It will require running a line to the battery as that is where it draws power from. I believe it took me 45 minutes to install it in the Volvo (battery is located in the rear of the vehicle).


----------



## jonese (Jun 21, 2020)

I'd suggest everyone waiting on this needs to get their dealer to log a formal issue with VW about the part availability for 2020+ models. More complaints / inquires are needed to VW HQ.


----------



## sazerac (Jun 30, 2020)

What I'll really be curious to know is if those of us who actually got the part installed before it was pulled from production are affected or not. As of yet, VW has not released any info on this, so I have no idea if our "earlier-new" part is OK, or I'm just counting the days until my Tig develops sentience and/or commits suicide.


----------



## crawl (Sep 24, 2006)

TheLight75 said:


> https://www.etrailer.com/Custom-Fit.../Tiguan/2018/118811.html?VehicleID=2018101624


Thank you. Ordered!


----------



## RCDheliracer (Jan 7, 2012)

sazerac said:


> What I'll really be curious to know is if those of us who actually got the part installed before it was pulled from production are affected or not. As of yet, VW has not released any info on this, so I have no idea if our "earlier-new" part is OK, or I'm just counting the days until my Tig develops sentience and/or commits suicide.


I just gave the service department at my dealer a call and laid out everything I knew from here and asked about the module that got installed in my 07/2020 Tiguan. They had no idea about the issue, not that I would expect them to unless someone like me showed up lol. They did confirm that the module was indeed not available on VW's parts site. They said they will double check the module that was billed/installed in my Tiguan and follow up with the regional VW manager on what the best course of action is for those of us that got the module installed. I will keep everyone updated on what I find out.


----------



## D3Audi (Feb 18, 2016)

TheLight75 said:


> I haven't received mine yet, but I've had good luck in the past with the Tekonsha T-One vehicle wiring harnesses on my girlfriend's Volvo XC90. They don't require any cutting of the original factory harnesses. They simply plug in between factory harness on the taillights.
> 
> https://www.etrailer.com/Custom-Fit.../Tiguan/2018/118811.html?VehicleID=2018101624
> 
> It will require running a line to the battery as that is where it draws power from. I believe it took me 45 minutes to install it in the Volvo (battery is located in the rear of the vehicle).

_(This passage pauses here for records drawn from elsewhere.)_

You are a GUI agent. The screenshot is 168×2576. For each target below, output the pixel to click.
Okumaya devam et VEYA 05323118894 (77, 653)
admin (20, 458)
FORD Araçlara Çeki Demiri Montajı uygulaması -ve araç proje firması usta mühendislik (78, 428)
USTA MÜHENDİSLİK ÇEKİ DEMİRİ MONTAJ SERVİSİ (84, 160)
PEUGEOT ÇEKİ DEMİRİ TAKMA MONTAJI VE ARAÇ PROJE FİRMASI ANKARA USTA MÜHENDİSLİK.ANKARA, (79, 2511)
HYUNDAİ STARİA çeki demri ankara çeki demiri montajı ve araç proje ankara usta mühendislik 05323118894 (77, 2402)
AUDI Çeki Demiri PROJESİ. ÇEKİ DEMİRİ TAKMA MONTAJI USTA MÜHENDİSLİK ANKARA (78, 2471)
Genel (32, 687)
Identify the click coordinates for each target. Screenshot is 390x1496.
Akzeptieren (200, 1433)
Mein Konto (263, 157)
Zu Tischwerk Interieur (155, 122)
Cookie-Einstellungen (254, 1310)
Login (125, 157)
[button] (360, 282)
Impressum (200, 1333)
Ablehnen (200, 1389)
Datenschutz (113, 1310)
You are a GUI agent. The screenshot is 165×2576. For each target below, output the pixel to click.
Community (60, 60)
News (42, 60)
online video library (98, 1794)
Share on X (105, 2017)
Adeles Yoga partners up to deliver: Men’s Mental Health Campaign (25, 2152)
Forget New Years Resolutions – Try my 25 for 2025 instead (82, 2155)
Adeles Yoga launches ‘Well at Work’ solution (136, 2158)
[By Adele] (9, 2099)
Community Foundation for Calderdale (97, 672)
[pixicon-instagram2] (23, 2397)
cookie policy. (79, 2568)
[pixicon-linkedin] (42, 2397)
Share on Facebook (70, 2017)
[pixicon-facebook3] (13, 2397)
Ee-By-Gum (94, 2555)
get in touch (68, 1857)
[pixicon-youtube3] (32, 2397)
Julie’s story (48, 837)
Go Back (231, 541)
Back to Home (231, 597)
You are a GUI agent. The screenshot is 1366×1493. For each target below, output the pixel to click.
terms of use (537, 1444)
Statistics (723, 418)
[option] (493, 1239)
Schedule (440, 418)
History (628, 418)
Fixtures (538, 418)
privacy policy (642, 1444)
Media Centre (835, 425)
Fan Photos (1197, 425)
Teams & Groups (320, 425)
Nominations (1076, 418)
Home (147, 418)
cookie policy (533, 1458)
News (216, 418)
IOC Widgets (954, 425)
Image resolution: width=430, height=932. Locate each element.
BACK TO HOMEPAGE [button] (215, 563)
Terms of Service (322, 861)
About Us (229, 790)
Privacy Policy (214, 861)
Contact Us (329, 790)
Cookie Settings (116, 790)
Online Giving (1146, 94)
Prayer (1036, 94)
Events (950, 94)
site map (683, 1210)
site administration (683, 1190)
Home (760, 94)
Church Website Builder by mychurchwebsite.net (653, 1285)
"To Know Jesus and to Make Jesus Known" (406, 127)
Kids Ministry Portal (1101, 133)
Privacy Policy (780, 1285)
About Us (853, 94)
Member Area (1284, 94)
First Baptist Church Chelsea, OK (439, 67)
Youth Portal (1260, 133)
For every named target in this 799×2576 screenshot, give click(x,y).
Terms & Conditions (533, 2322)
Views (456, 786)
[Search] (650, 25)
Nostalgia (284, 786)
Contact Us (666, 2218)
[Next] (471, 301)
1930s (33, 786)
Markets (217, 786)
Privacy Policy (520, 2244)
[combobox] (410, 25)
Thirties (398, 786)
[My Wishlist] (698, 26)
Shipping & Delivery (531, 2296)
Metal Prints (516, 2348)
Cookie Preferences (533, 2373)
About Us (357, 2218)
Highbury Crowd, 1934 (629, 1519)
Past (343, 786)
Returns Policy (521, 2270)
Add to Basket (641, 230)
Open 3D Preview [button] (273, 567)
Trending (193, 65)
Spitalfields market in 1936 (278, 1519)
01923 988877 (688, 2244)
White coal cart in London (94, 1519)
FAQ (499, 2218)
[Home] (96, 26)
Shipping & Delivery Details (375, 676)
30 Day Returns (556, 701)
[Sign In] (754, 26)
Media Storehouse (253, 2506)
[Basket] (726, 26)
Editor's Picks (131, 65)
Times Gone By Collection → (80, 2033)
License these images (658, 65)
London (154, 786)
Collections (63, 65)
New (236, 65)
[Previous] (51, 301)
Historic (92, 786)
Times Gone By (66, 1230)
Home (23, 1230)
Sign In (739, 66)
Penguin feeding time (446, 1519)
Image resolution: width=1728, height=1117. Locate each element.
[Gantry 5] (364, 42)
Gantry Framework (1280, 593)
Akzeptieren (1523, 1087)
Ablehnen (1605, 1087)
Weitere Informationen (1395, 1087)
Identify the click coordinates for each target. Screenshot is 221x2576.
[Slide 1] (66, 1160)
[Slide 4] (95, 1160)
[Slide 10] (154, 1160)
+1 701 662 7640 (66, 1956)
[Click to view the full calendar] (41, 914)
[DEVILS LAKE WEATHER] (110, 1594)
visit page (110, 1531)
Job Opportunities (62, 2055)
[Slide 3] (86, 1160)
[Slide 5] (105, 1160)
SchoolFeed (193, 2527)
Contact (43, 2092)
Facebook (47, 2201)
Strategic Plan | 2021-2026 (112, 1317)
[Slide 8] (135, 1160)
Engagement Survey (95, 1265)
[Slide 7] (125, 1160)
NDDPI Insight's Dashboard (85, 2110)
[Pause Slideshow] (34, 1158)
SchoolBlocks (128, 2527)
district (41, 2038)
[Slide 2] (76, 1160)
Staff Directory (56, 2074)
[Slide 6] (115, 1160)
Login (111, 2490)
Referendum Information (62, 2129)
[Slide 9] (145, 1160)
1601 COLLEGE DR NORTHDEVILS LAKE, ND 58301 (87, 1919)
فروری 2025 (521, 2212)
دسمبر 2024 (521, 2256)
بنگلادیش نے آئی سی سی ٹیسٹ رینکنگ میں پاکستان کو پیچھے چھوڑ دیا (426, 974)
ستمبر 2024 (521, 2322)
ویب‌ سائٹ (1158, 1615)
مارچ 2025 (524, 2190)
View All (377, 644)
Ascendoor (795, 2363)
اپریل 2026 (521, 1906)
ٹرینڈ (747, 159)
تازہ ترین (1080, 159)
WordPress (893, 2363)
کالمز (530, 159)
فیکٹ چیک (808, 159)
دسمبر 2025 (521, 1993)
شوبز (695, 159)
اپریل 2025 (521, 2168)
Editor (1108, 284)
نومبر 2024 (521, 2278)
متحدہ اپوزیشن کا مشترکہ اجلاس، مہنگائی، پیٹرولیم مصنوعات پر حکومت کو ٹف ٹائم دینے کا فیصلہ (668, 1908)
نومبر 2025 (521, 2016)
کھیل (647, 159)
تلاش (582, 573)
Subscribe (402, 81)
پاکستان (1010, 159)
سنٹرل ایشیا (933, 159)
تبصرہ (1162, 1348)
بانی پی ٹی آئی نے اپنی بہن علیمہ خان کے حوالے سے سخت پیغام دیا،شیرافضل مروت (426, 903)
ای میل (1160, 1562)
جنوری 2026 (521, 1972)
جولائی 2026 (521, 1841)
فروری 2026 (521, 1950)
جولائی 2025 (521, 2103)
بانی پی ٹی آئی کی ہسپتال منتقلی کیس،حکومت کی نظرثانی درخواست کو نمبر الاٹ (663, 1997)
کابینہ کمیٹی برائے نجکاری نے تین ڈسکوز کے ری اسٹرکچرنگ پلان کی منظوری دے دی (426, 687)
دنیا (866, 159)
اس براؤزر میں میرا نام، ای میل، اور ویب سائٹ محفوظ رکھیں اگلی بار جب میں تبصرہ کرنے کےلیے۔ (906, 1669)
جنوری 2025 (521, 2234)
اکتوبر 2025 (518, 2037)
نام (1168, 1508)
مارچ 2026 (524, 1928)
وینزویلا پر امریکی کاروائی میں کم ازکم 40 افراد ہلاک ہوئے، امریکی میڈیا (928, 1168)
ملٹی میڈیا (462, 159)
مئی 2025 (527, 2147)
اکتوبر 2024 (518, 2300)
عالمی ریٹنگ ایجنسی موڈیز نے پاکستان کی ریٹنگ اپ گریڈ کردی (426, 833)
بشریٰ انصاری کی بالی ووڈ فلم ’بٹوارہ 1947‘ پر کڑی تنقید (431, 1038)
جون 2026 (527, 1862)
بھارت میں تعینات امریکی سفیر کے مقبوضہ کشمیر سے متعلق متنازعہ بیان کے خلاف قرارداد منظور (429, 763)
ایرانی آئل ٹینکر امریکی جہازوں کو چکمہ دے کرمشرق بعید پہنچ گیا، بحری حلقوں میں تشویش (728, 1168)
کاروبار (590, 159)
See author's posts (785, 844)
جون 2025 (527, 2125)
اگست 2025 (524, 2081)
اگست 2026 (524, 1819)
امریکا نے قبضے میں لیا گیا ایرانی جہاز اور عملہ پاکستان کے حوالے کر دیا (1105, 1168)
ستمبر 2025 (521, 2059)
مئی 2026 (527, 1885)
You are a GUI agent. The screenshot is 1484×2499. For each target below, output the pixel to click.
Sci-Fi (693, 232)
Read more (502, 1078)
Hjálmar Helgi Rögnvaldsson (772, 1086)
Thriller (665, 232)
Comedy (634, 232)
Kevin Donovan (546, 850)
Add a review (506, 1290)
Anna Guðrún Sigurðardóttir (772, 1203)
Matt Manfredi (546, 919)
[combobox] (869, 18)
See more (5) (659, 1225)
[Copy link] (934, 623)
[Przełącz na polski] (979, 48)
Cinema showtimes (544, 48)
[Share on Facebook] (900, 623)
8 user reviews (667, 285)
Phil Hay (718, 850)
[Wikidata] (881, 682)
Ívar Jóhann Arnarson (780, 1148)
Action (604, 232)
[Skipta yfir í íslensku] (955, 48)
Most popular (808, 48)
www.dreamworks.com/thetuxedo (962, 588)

This doesn’t let the vehicle know it’s towing. The OEM kit does (engages cooling fans more constant, adjusts ESC and ABS to account for trailer sway and weight, etc. So if you’re planning to actually tow you should avoid aftermarket kits. 


Sent from my iPhone using Tapatalk Pro


----------



## RCDheliracer (Jan 7, 2012)

Got a call late yesterday afternoon from the service department. In talking with the regional manager, they weren't able to find a reason for the part being discontinued so that will still remain a mystery unfortunately. As for my car which managed to get the new controller before it was pulled, they said as long as it's powering the trailer lights as they should be, it's fine to use. They can see in their history where a code scan was done prior to the module being installed and it wasn't present. They can then see a second scan after the module was installed that shows it is active so things should be working fine. I asked about the changing of various vehicle parameters when the trailer is plugged in and they said that's not actually something that happens when a trailer is plugged in. The vehicle changes shift points etc all based on real time data etc. I know this is contrary to what others have been told but I trust my service guy. That said, if anyone has any definitive evidence to the contrary, I'd love to see it. So long and short for those of us that managed to get a module, if the lights work, you're good to go.


----------



## jonese (Jun 21, 2020)

I ?think? ETKA has been updated.

Searching for 5NN 055 203, you get two results (same as several months ago), but I think the date details have been updated.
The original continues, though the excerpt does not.